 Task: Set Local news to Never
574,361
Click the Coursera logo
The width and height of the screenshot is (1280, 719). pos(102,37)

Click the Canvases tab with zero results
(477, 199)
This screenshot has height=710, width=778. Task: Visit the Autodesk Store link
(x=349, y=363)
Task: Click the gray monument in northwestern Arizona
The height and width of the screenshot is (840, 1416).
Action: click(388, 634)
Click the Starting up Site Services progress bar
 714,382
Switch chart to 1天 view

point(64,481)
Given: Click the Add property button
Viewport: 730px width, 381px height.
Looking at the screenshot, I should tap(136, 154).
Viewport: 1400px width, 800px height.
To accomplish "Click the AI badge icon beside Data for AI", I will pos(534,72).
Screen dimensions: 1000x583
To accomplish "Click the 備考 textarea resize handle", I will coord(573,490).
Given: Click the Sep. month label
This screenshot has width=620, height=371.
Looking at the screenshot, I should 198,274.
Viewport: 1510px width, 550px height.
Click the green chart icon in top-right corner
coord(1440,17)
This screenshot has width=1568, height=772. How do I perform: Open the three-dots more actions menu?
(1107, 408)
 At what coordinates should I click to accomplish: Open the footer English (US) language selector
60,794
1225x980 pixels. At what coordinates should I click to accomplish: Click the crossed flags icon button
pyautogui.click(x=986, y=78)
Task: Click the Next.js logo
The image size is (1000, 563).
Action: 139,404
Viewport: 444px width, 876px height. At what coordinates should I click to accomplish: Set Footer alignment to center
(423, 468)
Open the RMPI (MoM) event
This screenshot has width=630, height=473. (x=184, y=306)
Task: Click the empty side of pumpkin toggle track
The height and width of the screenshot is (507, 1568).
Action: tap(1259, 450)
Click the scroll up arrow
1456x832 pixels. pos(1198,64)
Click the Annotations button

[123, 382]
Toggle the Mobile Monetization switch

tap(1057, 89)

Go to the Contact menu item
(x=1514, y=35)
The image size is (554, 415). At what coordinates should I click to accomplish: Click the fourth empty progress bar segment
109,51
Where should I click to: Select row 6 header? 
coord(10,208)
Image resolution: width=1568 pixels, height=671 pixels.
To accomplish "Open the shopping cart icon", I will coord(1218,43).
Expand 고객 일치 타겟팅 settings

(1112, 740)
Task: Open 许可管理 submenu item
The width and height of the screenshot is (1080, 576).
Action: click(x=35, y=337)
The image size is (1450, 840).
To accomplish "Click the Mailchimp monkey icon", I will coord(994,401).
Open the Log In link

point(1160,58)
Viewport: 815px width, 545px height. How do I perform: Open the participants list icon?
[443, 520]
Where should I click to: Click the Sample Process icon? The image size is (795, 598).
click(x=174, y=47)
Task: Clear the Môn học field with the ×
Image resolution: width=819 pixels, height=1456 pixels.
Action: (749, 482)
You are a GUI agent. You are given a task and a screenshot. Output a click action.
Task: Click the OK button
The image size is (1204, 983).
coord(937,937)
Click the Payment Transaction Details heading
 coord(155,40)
....
### WHAT THE TASK ASKS
Every line of the data must be reproduced exactly.

### YOUR RESPONSE
 Task: Set Local news to Never
574,361
Click the Coursera logo
The width and height of the screenshot is (1280, 719). pos(102,37)

Click the Canvases tab with zero results
(477, 199)
This screenshot has height=710, width=778. Task: Visit the Autodesk Store link
(x=349, y=363)
Task: Click the gray monument in northwestern Arizona
The height and width of the screenshot is (840, 1416).
Action: click(388, 634)
Click the Starting up Site Services progress bar
 714,382
Switch chart to 1天 view

point(64,481)
Given: Click the Add property button
Viewport: 730px width, 381px height.
Looking at the screenshot, I should tap(136, 154).
Viewport: 1400px width, 800px height.
To accomplish "Click the AI badge icon beside Data for AI", I will pos(534,72).
Screen dimensions: 1000x583
To accomplish "Click the 備考 textarea resize handle", I will coord(573,490).
Given: Click the Sep. month label
This screenshot has width=620, height=371.
Looking at the screenshot, I should 198,274.
Viewport: 1510px width, 550px height.
Click the green chart icon in top-right corner
coord(1440,17)
This screenshot has width=1568, height=772. How do I perform: Open the three-dots more actions menu?
(1107, 408)
 At what coordinates should I click to accomplish: Open the footer English (US) language selector
60,794
1225x980 pixels. At what coordinates should I click to accomplish: Click the crossed flags icon button
pyautogui.click(x=986, y=78)
Task: Click the Next.js logo
The image size is (1000, 563).
Action: 139,404
Viewport: 444px width, 876px height. At what coordinates should I click to accomplish: Set Footer alignment to center
(423, 468)
Open the RMPI (MoM) event
This screenshot has width=630, height=473. (x=184, y=306)
Task: Click the empty side of pumpkin toggle track
The height and width of the screenshot is (507, 1568).
Action: tap(1259, 450)
Click the scroll up arrow
1456x832 pixels. pos(1198,64)
Click the Annotations button

[123, 382]
Toggle the Mobile Monetization switch

tap(1057, 89)

Go to the Contact menu item
(x=1514, y=35)
The image size is (554, 415). At what coordinates should I click to accomplish: Click the fourth empty progress bar segment
109,51
Where should I click to: Select row 6 header? 
coord(10,208)
Image resolution: width=1568 pixels, height=671 pixels.
To accomplish "Open the shopping cart icon", I will coord(1218,43).
Expand 고객 일치 타겟팅 settings

(1112, 740)
Task: Open 许可管理 submenu item
The width and height of the screenshot is (1080, 576).
Action: click(x=35, y=337)
The image size is (1450, 840).
To accomplish "Click the Mailchimp monkey icon", I will coord(994,401).
Open the Log In link

point(1160,58)
Viewport: 815px width, 545px height. How do I perform: Open the participants list icon?
[443, 520]
Where should I click to: Click the Sample Process icon? The image size is (795, 598).
click(x=174, y=47)
Task: Clear the Môn học field with the ×
Image resolution: width=819 pixels, height=1456 pixels.
Action: (749, 482)
You are a GUI agent. You are given a task and a screenshot. Output a click action.
Task: Click the OK button
The image size is (1204, 983).
coord(937,937)
Click the Payment Transaction Details heading
 coord(155,40)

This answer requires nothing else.